タップリンさんのショーはマジックにとどまらず、バルーンやジャグリングなども交えた、スピード感あふれる非常に楽しいもの。子どもからお年寄りまで、すぐさま目は釘付けに。会場からは幾度となく「わぁー!」っと歓声が上がり、惜しみない拍手が送られていました。
さらにタップリンさんの持ち味は「タップリン節」とも言える軽妙なトーク。見ている人たちの心をググっと掴み、ひっきりなしに会場を沸かせます。ときには会場のお子さんなど、お客さんを舞台に引っ張りだし、そのユーモラスなやり取りで会場中を笑いで包みこんでいました。
ショーが終わってタップリンさんが取り出したのはたくさんの「皿回し」用のお皿とスティック。
「どうぞみなさん、ご自由に、やってみてください」
すぐに飛びついたのはもちろん子どもたち。続いて女性たち、ついにはお父さんたちも!さらにはスタッフまで・・。みんなじっとしていられず、次々とスティックとお皿を手にして皿回しにチャレンジです。童心に帰るとはこのことでしょうか、みなさん一心不乱に何度失敗しても落ちた皿を拾い上げてはスティックに載せ、皿回しを続けます。チャレンジの結果なかには上手に回せるようになった方もいらっしゃいました。
ショーを終えたタップリンさんは、「いつもそうなんですが、じつは僕のほうがとても元気をもらっているんです」とおっしゃっていました。

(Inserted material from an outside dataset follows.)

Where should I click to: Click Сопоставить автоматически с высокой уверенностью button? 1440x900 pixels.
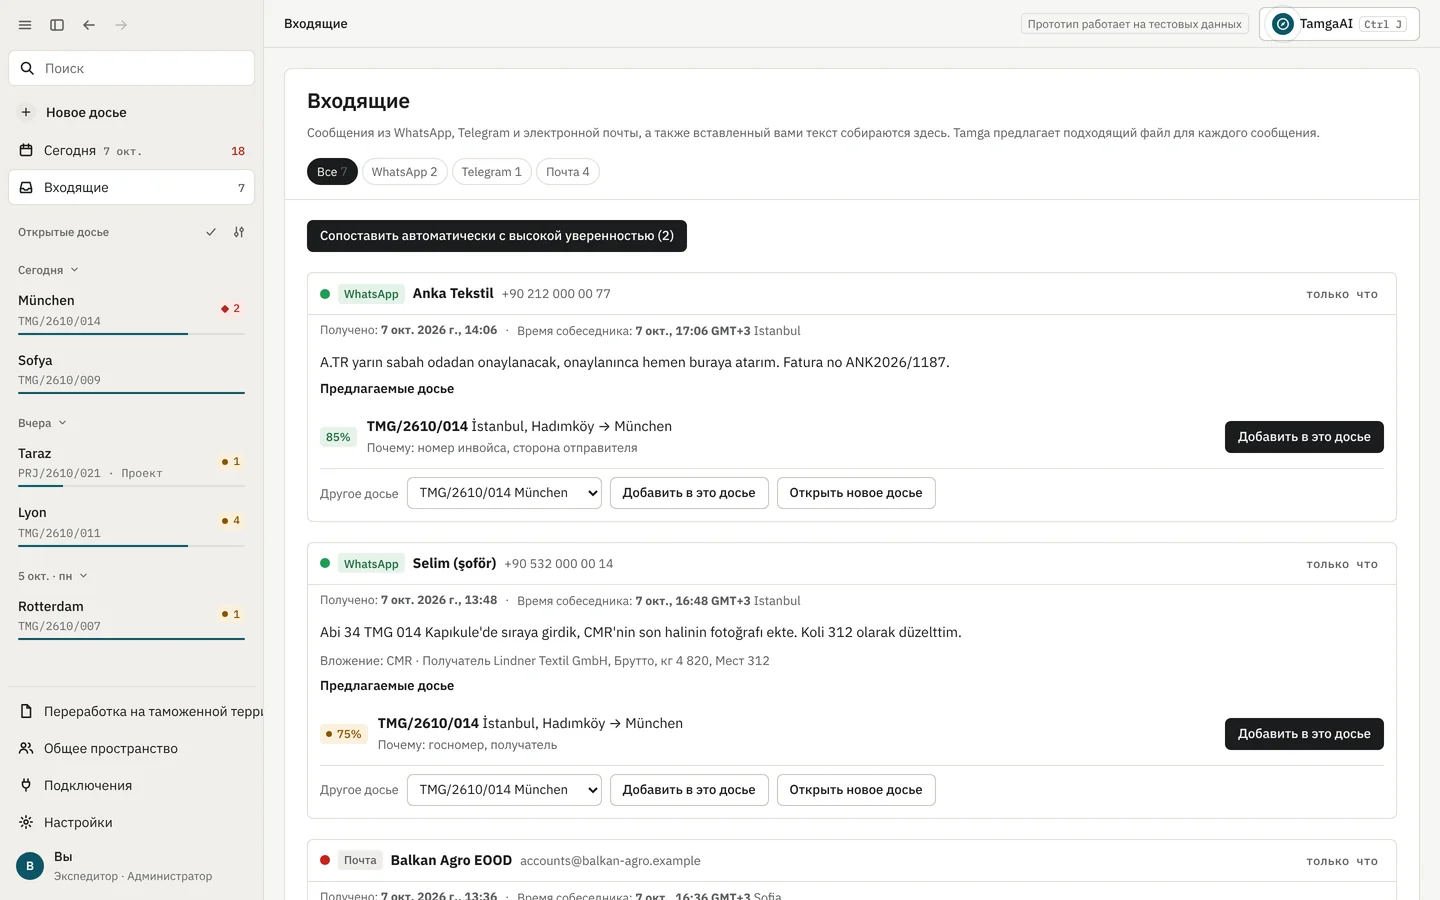[497, 236]
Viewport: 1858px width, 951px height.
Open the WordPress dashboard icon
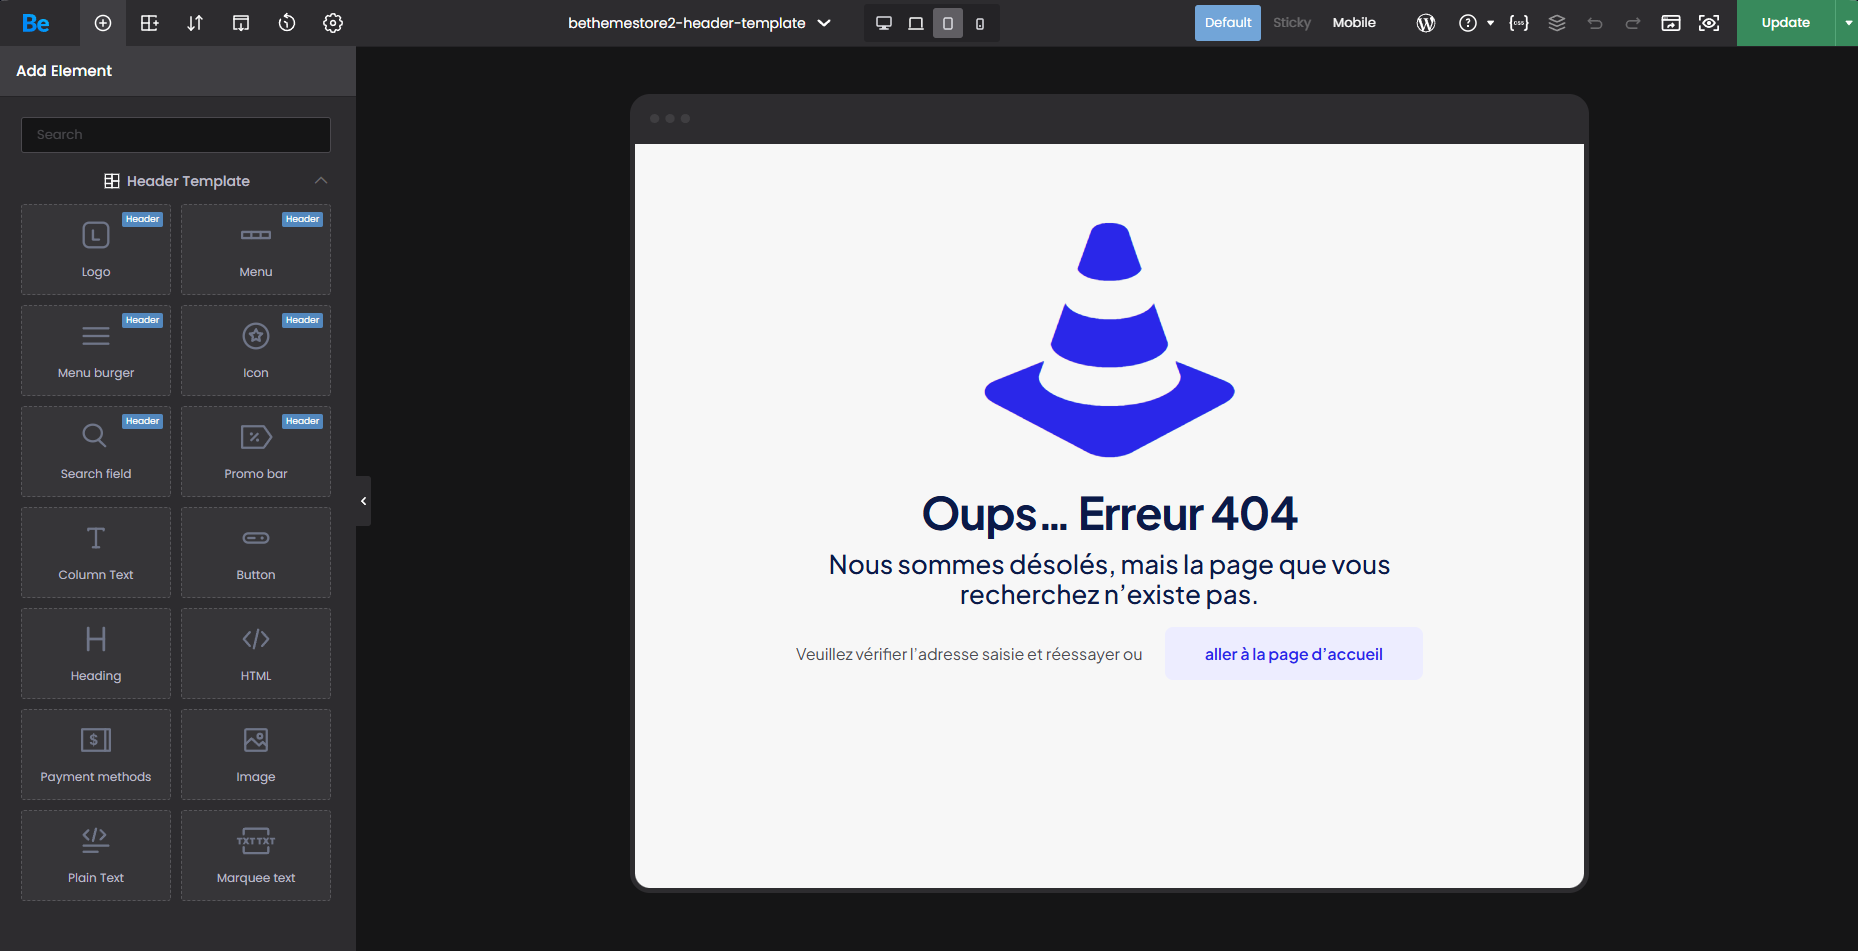coord(1426,23)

大広間の後方ではまごころネットによるお茶っこコーナーと、タップリンさんの奥様、小百合(さゆり)さんによる「クリスマスのリース作り」のコーナーも設けられました。
リース作りでは、用意されたベースとなるリースに、参加者が思い思いに様々な色のお花やビーズ、モールなどをつけていきます。小百合さんの指導で、みなさんほどなく、とてもかわいいリースを作り上げました。

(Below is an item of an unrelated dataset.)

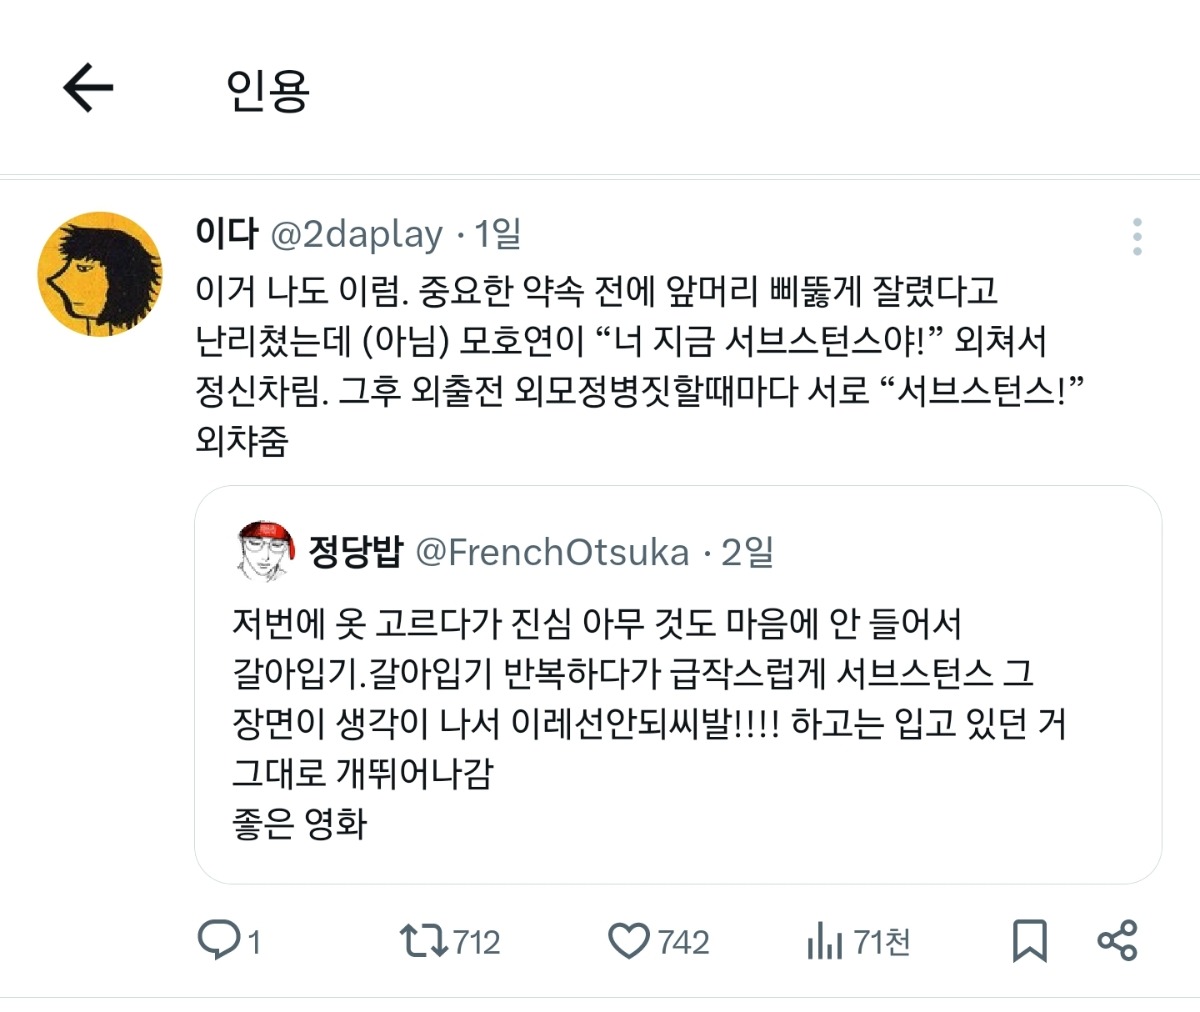The image size is (1200, 1012).
Task: Open the view analytics bar icon
Action: [x=823, y=941]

後列、右端がタップリンさんの奥様、小百合(さゆり)さん
このリース作り、最初、参加者はお母さんたち女性ばかりだったのですが、皿回しで心も体もほぐれたお父さんたちも途中から参加。これまた見事に可愛らしいリースを作り上げていました。
参加された方に、作ったリースをどうされるのか伺うと、
「2歳と1歳の孫へのプレゼントに」「仮設の風除室の戸に付けてみるかな」「なんもかも津波で流されたけど、孫にあげたい」
といった言葉が返ってきました。
深まりゆく秋。
後之入公民館は戸外の寒空を吹き飛ばすような、楽しい熱気に満ちた週末となりました。